Aktuell warten knapp 10.000 Patient*innen auf ein lebensrettendes Organ. 2019 gab es jedoch nur 932 Organspender*innen. Es liegt auf der Hand, dass das nicht genügt. Die Spendenbereitschaft der Deutschen ist hoch, tatsächliche Spender*innen sind hingegen rar. Deshalb habe ich heute für die doppelte Widerspruchslösung im Transplantationsgesetz gestimmt.

Die doppelte Widerspruchslösung könnte einen deutlichen Zuwachs an potentiellen Organspender*innen bewirken und so Menschenleben retten. 84% der Befragten einer repräsentativen Befragung der Bundeszentrale für gesundheitliche Aufklärung lehnen eine Organspende grundsätzlich nicht ab. Nichtsdestotrotz gab die Hälfte derer an, noch keine endgültige Entscheidung getroffen zu haben.

Die doppelte Widerspruchslösung wirkt dem Nicht-Entscheiden entgegen. Sie sieht vor, dass jeder Mensch zunächst Organspender*in ist, solang dies nicht aktiv abgelehnt wird. Es ist jeder*jedem ohne weiteres möglich, die Organspende begründungsfrei abzulehnen Und so bleibt die Entscheidung selbstverständlich jeder Person selbst überlassen. Von einem „Organspendezwang“ kann nicht gesprochen werden.

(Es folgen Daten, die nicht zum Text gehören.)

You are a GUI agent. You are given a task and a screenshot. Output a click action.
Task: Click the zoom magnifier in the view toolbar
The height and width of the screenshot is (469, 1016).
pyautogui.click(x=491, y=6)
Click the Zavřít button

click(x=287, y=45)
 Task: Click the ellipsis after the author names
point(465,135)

Mir ist bewusst, dass die Umsetzung des Gesetzes das Selbstbestimmungsrecht des Einzelnen berührt, wie es viele andere Gesetze auch tun. Zu betonen ist, dass die Widerspruchslösung die Bürger*innen keinesfalls zu einer Organspende zwingt. Sie sorgt lediglich für einen Anstoß, sich mit diesem Thema auseinanderzusetzen. Es wird nicht zugelassen, dass Menschen vor diesem Thema die Augen verschließen. Ich finde diesen Eingriff zumutbar, da es um das Leben unserer Mitmenschen geht. Jede*r von uns kann unerwartet in eine Situation geraten, in welcher sie*er auf die Solidarität anderer Menschen angewiesen ist. Ich setze mich deshalb weiterhin dafür ein, dass die hohe Spendenbereitschaft auch tatsächlich zu Organspenden führt.